[Begin MATERIAL SHOWN]

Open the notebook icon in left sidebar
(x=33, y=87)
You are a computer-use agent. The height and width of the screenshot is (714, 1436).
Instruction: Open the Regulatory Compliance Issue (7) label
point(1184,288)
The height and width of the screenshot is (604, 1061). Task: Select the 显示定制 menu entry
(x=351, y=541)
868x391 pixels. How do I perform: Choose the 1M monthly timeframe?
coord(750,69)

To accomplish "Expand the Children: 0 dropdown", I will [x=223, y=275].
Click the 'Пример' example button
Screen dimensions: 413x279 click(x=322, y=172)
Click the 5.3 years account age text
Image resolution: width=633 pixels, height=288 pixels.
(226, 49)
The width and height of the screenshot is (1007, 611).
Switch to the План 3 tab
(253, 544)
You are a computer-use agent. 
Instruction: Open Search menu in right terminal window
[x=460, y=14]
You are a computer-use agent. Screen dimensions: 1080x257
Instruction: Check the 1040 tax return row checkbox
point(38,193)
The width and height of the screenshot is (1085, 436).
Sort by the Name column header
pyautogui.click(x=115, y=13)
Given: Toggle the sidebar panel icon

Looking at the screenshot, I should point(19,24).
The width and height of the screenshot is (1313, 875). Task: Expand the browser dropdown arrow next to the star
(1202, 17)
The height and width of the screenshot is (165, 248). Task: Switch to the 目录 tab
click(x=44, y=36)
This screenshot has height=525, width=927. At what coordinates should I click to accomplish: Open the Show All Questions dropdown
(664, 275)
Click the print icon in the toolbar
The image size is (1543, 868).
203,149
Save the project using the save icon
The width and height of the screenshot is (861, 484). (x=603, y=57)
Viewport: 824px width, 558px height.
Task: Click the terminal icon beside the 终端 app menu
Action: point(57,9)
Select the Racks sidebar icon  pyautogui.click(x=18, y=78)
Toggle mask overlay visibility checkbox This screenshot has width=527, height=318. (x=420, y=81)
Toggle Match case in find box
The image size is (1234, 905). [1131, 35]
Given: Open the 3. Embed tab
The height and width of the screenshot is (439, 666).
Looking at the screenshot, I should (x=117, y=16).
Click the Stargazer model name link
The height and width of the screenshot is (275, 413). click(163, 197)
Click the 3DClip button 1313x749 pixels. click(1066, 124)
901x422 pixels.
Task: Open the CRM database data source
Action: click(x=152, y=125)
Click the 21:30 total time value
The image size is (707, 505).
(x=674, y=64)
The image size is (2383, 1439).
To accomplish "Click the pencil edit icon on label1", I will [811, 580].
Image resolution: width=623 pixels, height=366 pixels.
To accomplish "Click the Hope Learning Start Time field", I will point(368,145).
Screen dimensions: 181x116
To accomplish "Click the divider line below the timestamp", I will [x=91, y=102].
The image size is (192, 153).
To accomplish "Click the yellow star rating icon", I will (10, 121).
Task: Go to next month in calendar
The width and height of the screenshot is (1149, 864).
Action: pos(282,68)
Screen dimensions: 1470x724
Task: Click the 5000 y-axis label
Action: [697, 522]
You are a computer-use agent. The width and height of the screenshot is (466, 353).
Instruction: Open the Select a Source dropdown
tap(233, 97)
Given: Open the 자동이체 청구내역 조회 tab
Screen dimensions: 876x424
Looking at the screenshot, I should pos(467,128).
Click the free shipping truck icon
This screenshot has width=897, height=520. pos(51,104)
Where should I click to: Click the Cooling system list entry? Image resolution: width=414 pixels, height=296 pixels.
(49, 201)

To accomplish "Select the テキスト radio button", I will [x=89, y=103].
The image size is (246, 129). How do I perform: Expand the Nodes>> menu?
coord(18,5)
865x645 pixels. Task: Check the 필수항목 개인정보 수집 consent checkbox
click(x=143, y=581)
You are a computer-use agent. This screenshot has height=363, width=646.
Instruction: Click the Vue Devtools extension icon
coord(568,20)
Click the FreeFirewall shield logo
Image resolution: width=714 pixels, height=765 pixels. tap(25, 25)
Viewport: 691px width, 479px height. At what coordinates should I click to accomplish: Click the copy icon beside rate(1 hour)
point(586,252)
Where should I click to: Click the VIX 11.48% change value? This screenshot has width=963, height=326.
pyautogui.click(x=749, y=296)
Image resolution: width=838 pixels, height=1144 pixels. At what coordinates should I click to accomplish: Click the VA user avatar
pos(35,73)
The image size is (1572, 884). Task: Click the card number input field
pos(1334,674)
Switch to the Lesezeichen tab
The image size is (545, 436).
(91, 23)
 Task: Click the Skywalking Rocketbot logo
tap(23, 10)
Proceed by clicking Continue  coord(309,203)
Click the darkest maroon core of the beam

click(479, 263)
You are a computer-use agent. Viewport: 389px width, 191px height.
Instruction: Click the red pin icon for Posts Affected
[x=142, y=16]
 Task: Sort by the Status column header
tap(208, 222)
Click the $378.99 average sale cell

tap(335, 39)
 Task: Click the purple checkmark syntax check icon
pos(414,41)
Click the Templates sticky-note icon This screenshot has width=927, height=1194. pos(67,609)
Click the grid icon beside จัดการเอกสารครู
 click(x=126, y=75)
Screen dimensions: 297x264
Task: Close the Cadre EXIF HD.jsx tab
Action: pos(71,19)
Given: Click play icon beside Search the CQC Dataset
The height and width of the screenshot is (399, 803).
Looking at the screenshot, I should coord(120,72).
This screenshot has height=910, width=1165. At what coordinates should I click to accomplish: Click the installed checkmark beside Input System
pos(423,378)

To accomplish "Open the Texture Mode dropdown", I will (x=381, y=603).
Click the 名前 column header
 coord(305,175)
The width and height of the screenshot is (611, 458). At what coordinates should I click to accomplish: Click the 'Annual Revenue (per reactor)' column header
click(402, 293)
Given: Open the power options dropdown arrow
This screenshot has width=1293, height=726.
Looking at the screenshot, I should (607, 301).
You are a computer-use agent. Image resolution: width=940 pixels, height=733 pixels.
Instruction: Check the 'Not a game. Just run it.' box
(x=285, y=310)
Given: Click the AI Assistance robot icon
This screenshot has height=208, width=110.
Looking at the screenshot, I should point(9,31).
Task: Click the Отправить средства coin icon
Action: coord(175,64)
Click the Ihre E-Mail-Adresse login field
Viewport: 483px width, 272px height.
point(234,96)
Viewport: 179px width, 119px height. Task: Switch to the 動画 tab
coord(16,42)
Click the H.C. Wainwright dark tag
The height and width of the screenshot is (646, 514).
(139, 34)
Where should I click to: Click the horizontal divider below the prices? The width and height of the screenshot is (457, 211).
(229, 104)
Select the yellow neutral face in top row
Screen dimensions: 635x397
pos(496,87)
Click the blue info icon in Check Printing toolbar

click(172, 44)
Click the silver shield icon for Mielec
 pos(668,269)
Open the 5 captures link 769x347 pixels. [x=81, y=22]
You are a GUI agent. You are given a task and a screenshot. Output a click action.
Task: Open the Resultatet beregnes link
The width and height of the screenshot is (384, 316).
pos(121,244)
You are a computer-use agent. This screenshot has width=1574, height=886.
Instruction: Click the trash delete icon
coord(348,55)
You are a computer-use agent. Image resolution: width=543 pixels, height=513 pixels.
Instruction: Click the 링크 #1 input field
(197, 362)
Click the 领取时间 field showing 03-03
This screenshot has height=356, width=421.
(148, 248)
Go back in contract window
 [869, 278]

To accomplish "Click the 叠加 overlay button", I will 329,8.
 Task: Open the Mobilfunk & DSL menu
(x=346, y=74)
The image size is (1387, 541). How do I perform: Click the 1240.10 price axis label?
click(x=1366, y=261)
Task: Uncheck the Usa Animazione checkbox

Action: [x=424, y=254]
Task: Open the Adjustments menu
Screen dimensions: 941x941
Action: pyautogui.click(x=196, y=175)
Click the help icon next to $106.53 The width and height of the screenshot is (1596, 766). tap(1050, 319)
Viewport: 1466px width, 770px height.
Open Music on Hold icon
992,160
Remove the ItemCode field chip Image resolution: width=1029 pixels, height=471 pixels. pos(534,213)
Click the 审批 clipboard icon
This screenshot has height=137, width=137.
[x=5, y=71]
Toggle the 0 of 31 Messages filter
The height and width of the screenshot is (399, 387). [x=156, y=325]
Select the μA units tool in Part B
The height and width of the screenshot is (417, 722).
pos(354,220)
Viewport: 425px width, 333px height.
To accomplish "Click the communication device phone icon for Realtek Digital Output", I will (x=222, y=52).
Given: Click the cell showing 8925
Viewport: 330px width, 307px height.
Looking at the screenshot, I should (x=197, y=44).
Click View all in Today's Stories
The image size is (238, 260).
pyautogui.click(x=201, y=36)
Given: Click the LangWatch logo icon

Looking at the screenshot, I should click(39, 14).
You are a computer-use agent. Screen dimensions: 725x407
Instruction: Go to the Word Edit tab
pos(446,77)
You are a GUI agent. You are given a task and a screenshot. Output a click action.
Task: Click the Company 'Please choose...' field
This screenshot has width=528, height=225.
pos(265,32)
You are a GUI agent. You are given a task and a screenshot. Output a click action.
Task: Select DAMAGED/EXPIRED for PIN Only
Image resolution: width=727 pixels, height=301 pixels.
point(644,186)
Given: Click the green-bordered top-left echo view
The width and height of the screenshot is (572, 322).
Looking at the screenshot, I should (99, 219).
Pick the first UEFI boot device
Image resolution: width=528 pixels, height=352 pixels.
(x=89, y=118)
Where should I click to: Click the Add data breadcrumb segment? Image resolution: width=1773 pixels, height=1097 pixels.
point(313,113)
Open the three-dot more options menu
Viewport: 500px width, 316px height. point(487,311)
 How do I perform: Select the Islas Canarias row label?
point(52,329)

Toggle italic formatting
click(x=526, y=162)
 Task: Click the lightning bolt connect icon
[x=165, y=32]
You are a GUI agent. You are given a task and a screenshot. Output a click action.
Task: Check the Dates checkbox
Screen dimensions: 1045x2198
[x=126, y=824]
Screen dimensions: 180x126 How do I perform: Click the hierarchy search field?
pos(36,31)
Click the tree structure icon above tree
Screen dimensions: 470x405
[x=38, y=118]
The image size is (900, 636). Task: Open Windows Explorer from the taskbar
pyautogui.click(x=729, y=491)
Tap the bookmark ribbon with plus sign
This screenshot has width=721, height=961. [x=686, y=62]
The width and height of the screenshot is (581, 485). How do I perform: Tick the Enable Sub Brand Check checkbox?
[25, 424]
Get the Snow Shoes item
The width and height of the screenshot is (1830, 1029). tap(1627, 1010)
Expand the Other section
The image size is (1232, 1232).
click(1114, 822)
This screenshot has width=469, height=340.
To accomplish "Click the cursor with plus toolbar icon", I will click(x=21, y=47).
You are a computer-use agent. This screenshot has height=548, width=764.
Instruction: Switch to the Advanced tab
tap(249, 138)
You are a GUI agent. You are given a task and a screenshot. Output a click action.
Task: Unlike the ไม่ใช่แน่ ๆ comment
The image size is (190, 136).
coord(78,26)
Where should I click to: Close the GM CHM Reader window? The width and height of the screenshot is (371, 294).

[End MATERIAL SHOWN]

### DIRECTIVE
Please collect each line of the material above that contains the word "shield".

### ANSWER BELOW
Click the FreeFirewall shield logo
Click the silver shield icon for Mielec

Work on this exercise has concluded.